▸ **What you will do**
Scale every coordinate in the answers of the items below by 2, rounding to whole numbers with halves going up. Give all the lines again with the requests included.

[Data items]
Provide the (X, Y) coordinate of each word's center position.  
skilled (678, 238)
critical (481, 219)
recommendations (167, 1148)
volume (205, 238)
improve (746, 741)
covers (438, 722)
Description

▸ **The output**
Provide the (X, Y) coordinate of each word's center position.  
skilled (1356, 476)
critical (962, 438)
recommendations (334, 2296)
volume (410, 476)
improve (1492, 1482)
covers (876, 1444)
Description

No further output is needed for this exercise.